Pero el arbolito de limón se ha mantenido verde y brillante, sus hojas lustrosas, como si alguien les hubiera pasado un trapito con aceite.
Y hoy el sol  se ha posado  con delicadeza sobre sus hojas y yo he entrado en el jardín y el arbolito me dijo:  Mira qué  lindo estoy!
Así que tuve que ir a buscar la cámara para tomarle una foto.  No me pude resistir.

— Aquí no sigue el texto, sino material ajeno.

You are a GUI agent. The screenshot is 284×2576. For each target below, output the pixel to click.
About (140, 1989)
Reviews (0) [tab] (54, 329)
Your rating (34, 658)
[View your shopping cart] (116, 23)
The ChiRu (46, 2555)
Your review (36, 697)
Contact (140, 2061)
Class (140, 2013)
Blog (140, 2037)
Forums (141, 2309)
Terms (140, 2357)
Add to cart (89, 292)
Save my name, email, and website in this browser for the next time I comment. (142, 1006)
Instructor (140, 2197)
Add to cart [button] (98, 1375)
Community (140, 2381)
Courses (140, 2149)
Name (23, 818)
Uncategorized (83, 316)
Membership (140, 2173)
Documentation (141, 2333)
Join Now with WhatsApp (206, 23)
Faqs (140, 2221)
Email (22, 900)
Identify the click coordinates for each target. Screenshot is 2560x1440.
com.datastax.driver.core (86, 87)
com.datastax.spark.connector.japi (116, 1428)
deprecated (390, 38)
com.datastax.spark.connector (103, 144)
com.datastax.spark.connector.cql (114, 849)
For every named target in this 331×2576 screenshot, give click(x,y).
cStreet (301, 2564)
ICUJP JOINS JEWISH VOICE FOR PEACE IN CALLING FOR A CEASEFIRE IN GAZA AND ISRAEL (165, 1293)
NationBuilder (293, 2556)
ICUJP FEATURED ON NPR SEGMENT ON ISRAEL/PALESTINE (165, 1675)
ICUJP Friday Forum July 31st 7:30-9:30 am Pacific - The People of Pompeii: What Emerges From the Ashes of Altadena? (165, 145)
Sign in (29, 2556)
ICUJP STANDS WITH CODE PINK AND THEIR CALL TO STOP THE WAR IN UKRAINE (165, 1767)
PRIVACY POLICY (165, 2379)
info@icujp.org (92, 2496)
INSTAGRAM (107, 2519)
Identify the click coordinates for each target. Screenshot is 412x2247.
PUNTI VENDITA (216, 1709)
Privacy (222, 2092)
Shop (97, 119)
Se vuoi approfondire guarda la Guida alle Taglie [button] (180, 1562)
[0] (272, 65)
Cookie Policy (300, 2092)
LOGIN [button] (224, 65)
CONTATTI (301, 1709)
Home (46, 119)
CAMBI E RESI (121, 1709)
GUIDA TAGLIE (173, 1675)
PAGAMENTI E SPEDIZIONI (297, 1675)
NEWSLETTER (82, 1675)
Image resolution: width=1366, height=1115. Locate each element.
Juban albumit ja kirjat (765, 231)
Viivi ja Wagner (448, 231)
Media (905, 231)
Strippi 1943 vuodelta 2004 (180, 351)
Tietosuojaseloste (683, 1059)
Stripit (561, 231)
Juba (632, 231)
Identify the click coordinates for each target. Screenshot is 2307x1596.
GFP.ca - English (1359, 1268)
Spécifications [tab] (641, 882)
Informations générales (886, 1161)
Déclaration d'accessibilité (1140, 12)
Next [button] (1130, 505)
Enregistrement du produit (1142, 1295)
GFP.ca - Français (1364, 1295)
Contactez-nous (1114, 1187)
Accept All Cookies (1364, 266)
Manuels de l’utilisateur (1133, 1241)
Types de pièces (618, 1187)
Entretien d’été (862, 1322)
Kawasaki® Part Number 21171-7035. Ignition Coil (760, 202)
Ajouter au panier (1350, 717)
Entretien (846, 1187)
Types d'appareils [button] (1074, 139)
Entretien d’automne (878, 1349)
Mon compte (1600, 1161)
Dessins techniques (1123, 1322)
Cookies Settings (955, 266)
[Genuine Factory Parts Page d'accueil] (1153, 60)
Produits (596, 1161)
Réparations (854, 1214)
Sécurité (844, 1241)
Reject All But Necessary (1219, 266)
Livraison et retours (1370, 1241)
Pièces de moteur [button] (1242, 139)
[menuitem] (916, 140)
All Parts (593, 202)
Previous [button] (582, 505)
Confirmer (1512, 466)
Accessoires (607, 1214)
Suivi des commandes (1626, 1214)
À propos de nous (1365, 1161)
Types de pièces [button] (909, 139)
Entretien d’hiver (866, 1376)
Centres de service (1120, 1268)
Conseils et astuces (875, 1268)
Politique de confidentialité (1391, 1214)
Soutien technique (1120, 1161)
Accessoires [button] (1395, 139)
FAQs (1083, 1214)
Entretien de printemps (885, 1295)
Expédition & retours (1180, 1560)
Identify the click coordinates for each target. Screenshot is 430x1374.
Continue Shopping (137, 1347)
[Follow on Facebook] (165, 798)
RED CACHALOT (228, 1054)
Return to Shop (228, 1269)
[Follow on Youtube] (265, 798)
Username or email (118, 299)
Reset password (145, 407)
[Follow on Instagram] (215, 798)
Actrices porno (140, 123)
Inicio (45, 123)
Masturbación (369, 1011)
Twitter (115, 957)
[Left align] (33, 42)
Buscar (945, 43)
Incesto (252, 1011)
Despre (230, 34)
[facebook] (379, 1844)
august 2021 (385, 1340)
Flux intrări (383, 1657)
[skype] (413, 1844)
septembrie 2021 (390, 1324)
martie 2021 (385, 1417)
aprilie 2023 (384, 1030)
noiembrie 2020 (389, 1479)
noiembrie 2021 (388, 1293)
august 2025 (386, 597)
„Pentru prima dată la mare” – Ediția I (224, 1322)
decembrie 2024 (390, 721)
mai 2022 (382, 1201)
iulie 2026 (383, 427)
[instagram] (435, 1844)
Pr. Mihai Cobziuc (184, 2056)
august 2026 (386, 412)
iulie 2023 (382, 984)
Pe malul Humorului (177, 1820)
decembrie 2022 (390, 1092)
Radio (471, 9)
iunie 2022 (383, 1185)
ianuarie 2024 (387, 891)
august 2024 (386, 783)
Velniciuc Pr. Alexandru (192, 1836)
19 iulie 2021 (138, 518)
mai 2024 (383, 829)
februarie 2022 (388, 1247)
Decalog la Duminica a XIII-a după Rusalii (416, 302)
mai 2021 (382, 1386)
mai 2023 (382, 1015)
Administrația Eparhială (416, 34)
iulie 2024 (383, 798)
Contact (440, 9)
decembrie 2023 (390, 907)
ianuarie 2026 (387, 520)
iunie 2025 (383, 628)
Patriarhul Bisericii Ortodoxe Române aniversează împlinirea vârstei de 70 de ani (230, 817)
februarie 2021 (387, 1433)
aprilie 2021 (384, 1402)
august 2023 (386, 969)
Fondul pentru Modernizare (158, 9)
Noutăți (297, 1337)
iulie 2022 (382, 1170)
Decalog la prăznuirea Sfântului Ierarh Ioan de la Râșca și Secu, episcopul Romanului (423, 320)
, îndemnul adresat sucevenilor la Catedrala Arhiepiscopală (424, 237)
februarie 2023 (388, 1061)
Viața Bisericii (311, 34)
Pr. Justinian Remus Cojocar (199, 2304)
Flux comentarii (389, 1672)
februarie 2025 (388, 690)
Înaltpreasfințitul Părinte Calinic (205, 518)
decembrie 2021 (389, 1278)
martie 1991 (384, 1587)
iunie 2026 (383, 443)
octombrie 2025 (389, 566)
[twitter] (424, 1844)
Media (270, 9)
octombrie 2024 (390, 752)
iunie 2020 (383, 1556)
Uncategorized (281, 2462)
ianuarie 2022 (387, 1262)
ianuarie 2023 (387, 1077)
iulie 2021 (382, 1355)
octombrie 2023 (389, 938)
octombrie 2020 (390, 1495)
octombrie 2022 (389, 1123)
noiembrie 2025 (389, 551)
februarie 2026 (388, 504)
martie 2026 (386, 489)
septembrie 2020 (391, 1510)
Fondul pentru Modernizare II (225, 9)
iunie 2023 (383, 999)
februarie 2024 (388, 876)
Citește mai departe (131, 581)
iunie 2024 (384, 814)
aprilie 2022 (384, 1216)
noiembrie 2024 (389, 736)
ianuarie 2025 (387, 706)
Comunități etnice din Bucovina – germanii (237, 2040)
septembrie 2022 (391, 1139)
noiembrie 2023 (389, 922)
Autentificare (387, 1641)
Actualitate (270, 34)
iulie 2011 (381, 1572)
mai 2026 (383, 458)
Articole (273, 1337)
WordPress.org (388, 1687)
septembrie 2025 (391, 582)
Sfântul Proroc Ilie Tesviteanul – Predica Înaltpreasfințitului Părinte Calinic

Me senté afuera, bajo la pérgola y me puse  a meditar sobre hechos recientes en mi vida y me vino este pensamiento a la mente.   Lo que está alrededor mío refleja mi  interior.  Este año no me he sentido particularmente  motivada para adelantar mi trabajo y he dejado que la maleza creciera.
Ahora estoy viendo los resultados.  Un jardín sombrío y descuidado.   En vez de salir al jardín cada día y arrancar aunque fuera una  maleza, he dejado que se acumulen y ahora no tengo deseos de que nadie venga a admirar mi jardín, porque no hay nada que admirar.  He cerrado las puertas  de mi jardín y lo peor del caso es que, si no tomo una decisión ahora,  dentro de poco solo un terreno baldío será lo único que me acompañará.  Y tendré que abonar  el terreno e  invertir mucho  tiempo en volver a ponerlo en las condiciones en que se encontraba,  cuando me sentía feliz y el mundo entero cantaba una canción conmigo.
Pero hoy, al  ver esta hojita de limón radiante de felicidad, llena de vida y de luz, se me prendió el bombillo a mi también.  
Tal vez mañana el día vuelta a tornarse sombrío, vendrán las lluvias y llegará el invierno. Mi hojita de limón se pondrá su vestidito de tul, se hará una con la tierra  y ya no será más.  Y la vida seguirá su curso.
Mas hoy he despertado, he abierto los ojos a la belleza del momento.   He visto el sol brillar una vez más.  Es todo lo que necesitaba para alejar las sombras .
Es solamente en el ahora en donde se encuentra la felicidad.   Es aquí donde alumbra el sol.  En el pasado o en el futuro solo hay oscuridad.  Además, no existen.  El pasado ya pasó  y el futuro nunca vendrá, porque lo único que existe es el  hoy.
Qué necedad la de estarse preocupando por lo que pueda suceder en el futuro, cuando nuestra única obligación es ponernos nuestro vestido más bonito y sentarnos en el jardín a recibir los rayos del sol.